# Text shown

The Internet “is the transport vehicle for the information stored in files on another computer. The majority of these files are available on the World Wide Web, a network of sites that can be searched and retrieved by a special protocol known as HyperText Transfer Protocol (HTTP)” (Sánchez,2006 , p. 3).The World Wide Web, which is behind many of the development in the past century, is “ a term indicating an internet based system accessed using browsers to access information, graphics, photography, video, and audio materials made available to specific individuals or the public”(Küng, Richards, & Towse, 2008, p. 4). BBC (2012) defines the Internet as “a global network of computers that works much like the postal system, only at sub-second speeds. Just as the postal service enables people to send one another envelopes containing messages, the Internet enables computers to send one another small packets of digital data” (BBC.co.uk). What is more, Küng, Richards & Towse’s (2008) definition of the Internet which refers to “a telephony-based system that links computers and computer networks worldwide to permit distribution of data, e-mail, messages, and visual and audio materials to individuals, groups of individuals and the public” (pp. 3-4).

The Internet has been nominated for the 2010 Nobel Peace Prize, as it has virtually revolutionized the world (‘Internet in running for 2010’, 2010). Globally, according to a report, there were about 1.5 billon Internet users in the year 2008; the number has increased worldwide to more than 45 % (i.e. 2.2 billion) users by 2013(‘Global Online Population Forecast, 2008 to 2013’, cited in ‘India Will Be’ 2009, p.5). On March 31, 2017, more than 3.7 billion people are using the Internet worldwide; more than 2 billion live in developing countries (Internet World Stats). One area which has taken a big part of participation in the Internet uses is translation area.

Translation as a practice is no longer a pen-and-paper activity. It has become a computer-based activity in our present time due to the great impact technology in general and the Internet in particular made to translation. Globalization and the related technological revolution have changed the way in which information in the present-day is produced and perceived (Abdallah, 2011). For the most part, technology is now playing a vital role in the practice of translation as the laboratory of translators in which translation is tested, formulated and produced with the help of the various useful tools available. The advent of the internet and related online technology has caused a paradigm shift in the field of translation from the utilization of printed materials to the use of digital translation and interpretation material (Drugan & Chris, 2011, cited in Dos Santos, 2016, p.42).

# Written tasks
- A) Can you repeat the stretch of the Internet and translation passage from "The Internet has" through "is translation area.", switching "developing countries" to "emerging economies"?
- B) Would you pick up the passage on the Internet and translation after its last sentence and carry it on?

# Entries provided

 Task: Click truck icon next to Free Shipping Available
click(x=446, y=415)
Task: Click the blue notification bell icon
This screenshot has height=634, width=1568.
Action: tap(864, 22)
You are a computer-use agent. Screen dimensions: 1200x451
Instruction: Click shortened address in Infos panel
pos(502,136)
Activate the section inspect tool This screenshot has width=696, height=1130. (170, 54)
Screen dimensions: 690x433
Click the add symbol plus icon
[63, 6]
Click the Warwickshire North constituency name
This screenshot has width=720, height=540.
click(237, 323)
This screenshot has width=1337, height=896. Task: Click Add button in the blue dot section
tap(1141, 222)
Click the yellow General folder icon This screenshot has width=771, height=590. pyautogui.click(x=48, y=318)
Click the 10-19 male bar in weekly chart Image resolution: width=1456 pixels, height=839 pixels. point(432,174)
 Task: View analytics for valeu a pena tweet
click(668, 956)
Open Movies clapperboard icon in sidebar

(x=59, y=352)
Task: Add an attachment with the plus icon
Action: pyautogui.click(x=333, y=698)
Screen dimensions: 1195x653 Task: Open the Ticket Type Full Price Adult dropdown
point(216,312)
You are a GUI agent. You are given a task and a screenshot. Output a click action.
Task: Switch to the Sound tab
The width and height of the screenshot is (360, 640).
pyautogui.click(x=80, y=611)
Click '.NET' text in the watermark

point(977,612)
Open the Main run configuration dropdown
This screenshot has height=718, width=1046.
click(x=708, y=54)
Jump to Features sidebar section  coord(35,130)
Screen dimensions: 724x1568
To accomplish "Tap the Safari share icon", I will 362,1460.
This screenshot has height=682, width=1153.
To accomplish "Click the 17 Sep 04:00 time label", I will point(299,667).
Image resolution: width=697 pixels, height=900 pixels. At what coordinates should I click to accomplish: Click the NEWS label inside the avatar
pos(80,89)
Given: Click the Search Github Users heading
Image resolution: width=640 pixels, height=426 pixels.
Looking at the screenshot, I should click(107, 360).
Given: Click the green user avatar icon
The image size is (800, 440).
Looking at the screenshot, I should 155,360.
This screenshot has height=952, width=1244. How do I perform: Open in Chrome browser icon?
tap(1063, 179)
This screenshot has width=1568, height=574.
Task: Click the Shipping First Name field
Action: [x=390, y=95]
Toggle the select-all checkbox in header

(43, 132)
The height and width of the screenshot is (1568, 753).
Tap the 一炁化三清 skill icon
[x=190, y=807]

# Results of the tasks
- A)
The Internet has been nominated for the 2010 Nobel Peace Prize, as it has virtually revolutionized the world (‘Internet in running for 2010’, 2010). Globally, according to a report, there were about 1.5 billon Internet users in the year 2008; the number has increased worldwide to more than 45 % (i.e. 2.2 billion) users by 2013(‘Global Online Population Forecast, 2008 to 2013’, cited in ‘India Will Be’ 2009, p.5). On March 31, 2017, more than 3.7 billion people are using the Internet worldwide; more than 2 billion live in emerging economies (Internet World Stats). One area which has taken a big part of participation in the Internet uses is translation area.

- B)
The Internet, like other electronic tools, has advantages as well as disadvantages. Translators could gain ground on the Internet and take many advantages with the aim of finding ways to improve the way they translate. The Internet, in fact, provides many options that assist the translator to conduct his/her translation efficiently in various available means. It is used as “cost-effective, additional promotion and distribution channel” to serve audiences (Van der Wurff, 2008, p. 67). It “reduces the cost of content reproduction and distribution, but not the costs of content production” (ibid). Besides the easier and faster delivery, the Internet nowadays offers many options to translators helping them to produce an accurate and reliable translation. Most of the options have covered all the areas of translators' need including linguistic aspects such as the semantic, syntactic and stylistic, and also the aspects related to the way they do their jobs such as client communicating, product delivering and document formatting. Additionally, “as translators exploit translation capabilities offered by machines, they must consider of the benefits of the technology are worth the cost of their translation work being downgraded as simple copy editing work” (Dos Santos, 2016, p.45). As a matter of fact, all what translators need nowadays is a computer with an Internet access to do their jobs in a complete manner. The tools the Internet provides are various and can fully be depended on to carry out a respectable piece of translation.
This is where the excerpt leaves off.